### ACTIONS TO TAKE:
(1) In the downtown Cincinnati development text below, list every proper name that appears in the last two paragraphs.
(2) According to the downtown Cincinnati development text below, by when is the Macy's building project expected to be substantially complete?
(3) Duplicate the part of the downtown Cincinnati development text that opens with the words containing "Edited by 646empire" and closes with "Carew happening soon?".

### SOURCE PASSAGE:

####################

I agree about the slowness. They are taking out permits for Macy's but its definitely not full steam ahead. 

 

I would love to have the Carew tower underway first (especially if they can get started some time before May 2024) for personal reasons. We are hosting CNU 32 at the Netherland Plaza and it would be helpful to show signs of momentum in the complex and not just an empty arcade/part of the building with nothing going on.


 

Well look at this! Our words are POWER!!!! Lol

 

Port Issues 60 Million in bonds for the Macys Building! Looks like it’s coming soon. Cincy is getting Hot!

 

”Construction is expected to begin in the fourth quarter and be substantially complete by the end of 2025.”

 

https://www.bizjournals.com/cincinnati/news/2023/09/13/port-macys-headquarters-downtown.html

Edited by 646empire

That article mentions HGC, but it still doesn't say who the designers are, I'm really curious who is going to be the architect on this (and especially the Carew tower with the same developer).

Does Victrix getting a big leap on Macys now increase chances of Carew happening soon?

It will depend on if they win the tax credits in round 31 of the historic tax credit awards.  They have to start work before 5yrs after winning the credits to hold onto them, so it still could be 2-4 years before they start.  My money would be on them starting after Macy's is done.

Edited by 10albersa

1 hour ago, 10albersa said:

It will depend on if they win the tax credits in round 31 of the historic tax credit awards.  They have to start work before 5yrs after winning the credits to hold onto them, so it still could be 2-4 years before they start.  My money would be on them starting after Macy's is done.


Yeah the tax credit piece is critical but shouldn’t be difficult at all, The Carew Tower is iconic and is tailor made for credits. Like I mentioned the city wants to get it done asap too. The question is wether the owner has the financial means and is willing to do both simultaneously/ with some overlap.

  • 2 weeks later...

Drug development firm Orange Grove Bio relocates HQ to downtown Cincinnati

By Liz Engel - Digital editor

September 28, 2023, 11:53am EDT

 

 

A firm that first moved its headquarters to Cincinnati from the East Coast in November 2021 is on the move once more. It’s now the newest tenant at one of the largest office buildings downtown.

 

Orange Grove Bio, a drug investment and development firm, has relocated its HQ to the PNC Center, located on East Fifth Street in the Central Business District. The company hosted an open house Sept. 28 to officially commemorate the new space.

 

MORE

The new restaurant from Thunderdome replacing Royce (next to Jeff Ruby’s) at fountain square is under construction. Also construction has started on the new restaurant replacing Wahlburger.
 

Construction has also commenced for the 1st tenant on the ground level of the Sixth Street Exchange apartments next to Igbys. Since the building was done nothing has ever been in the commercial space. I looked at the permit on the door but didn’t see any clues really. Anyone know anything?

####################

### DATASET CONTENT:
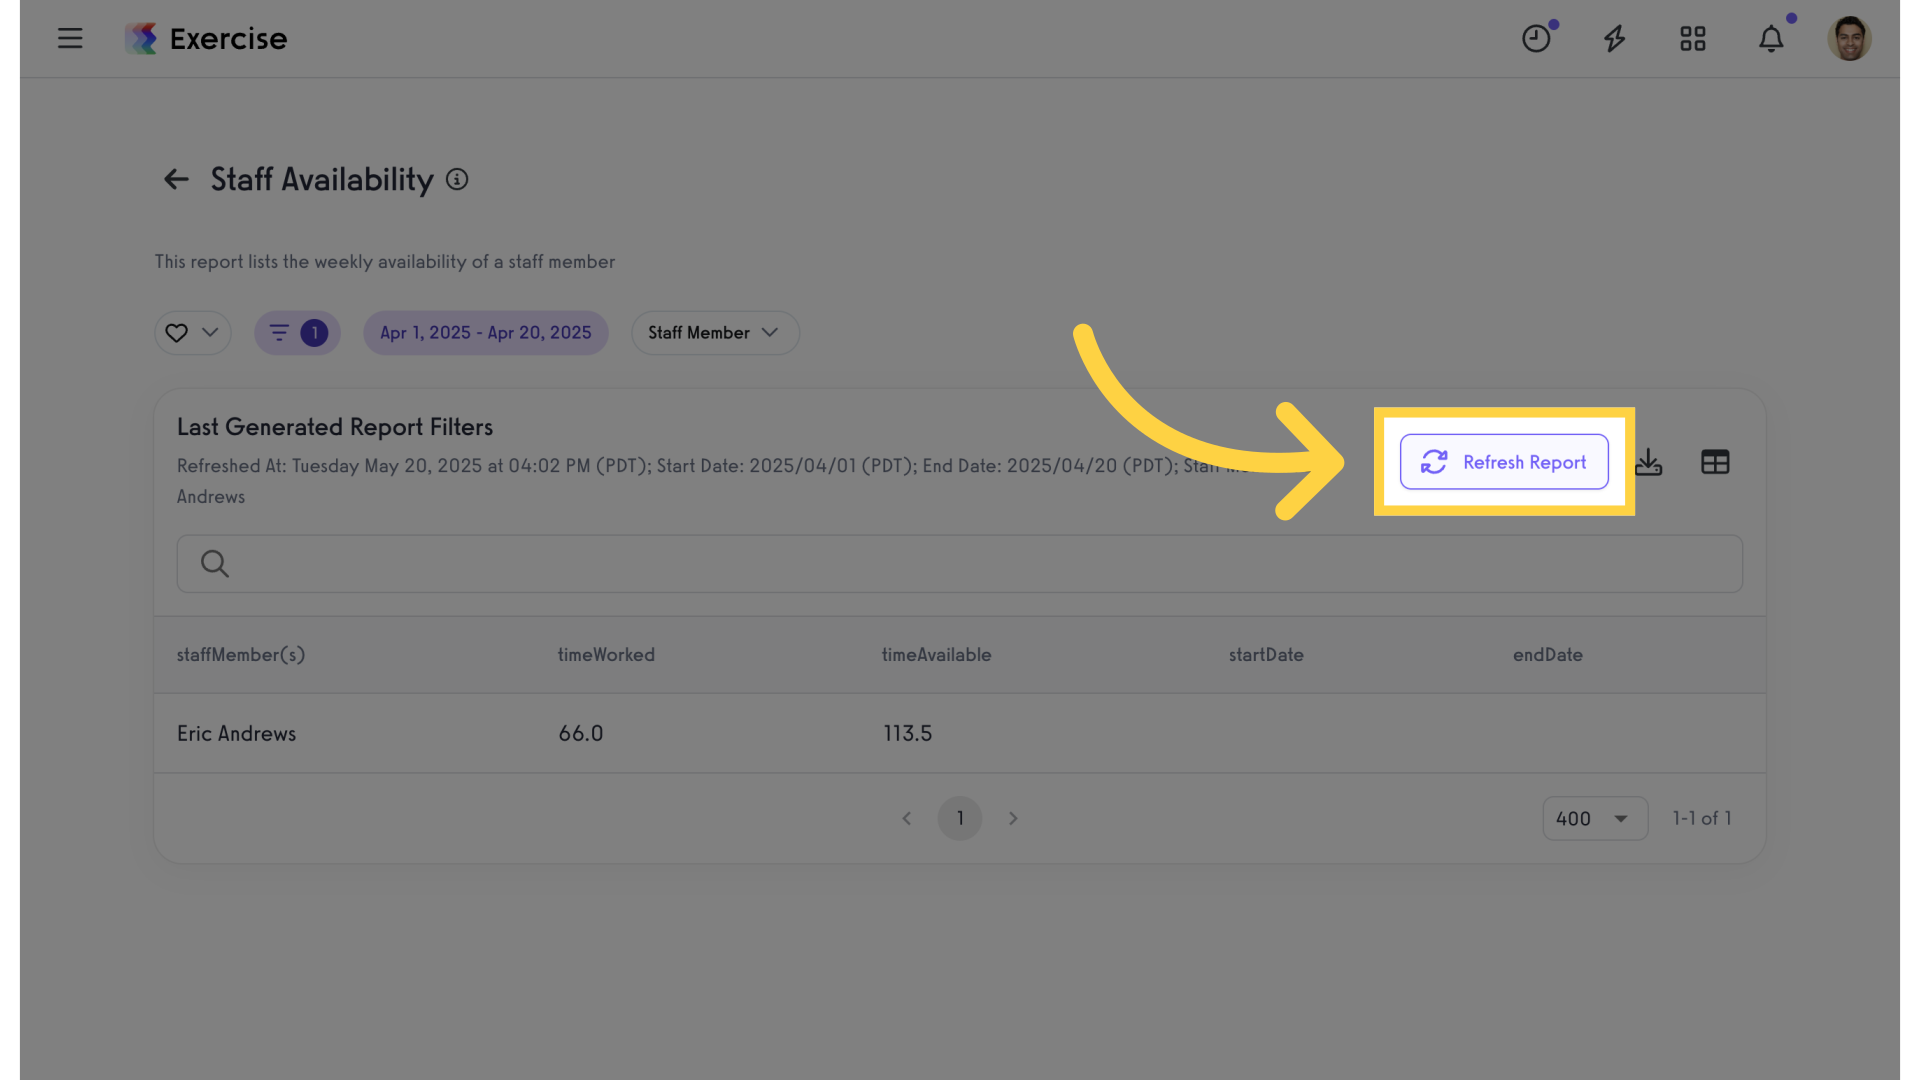1920x1080 pixels.
Task: Open the user profile avatar
Action: pos(1849,38)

####################

### ANSWERS FOR THE EXERCISE:
(1) Thunderdome, Royce, Jeff Ruby's, Fountain Square, Wahlburger, Sixth Street Exchange, Igbys

(2) By the end of 2025.

(3)
Edited by 646empire

That article mentions HGC, but it still doesn't say who the designers are, I'm really curious who is going to be the architect on this (and especially the Carew tower with the same developer).

Does Victrix getting a big leap on Macys now increase chances of Carew happening soon?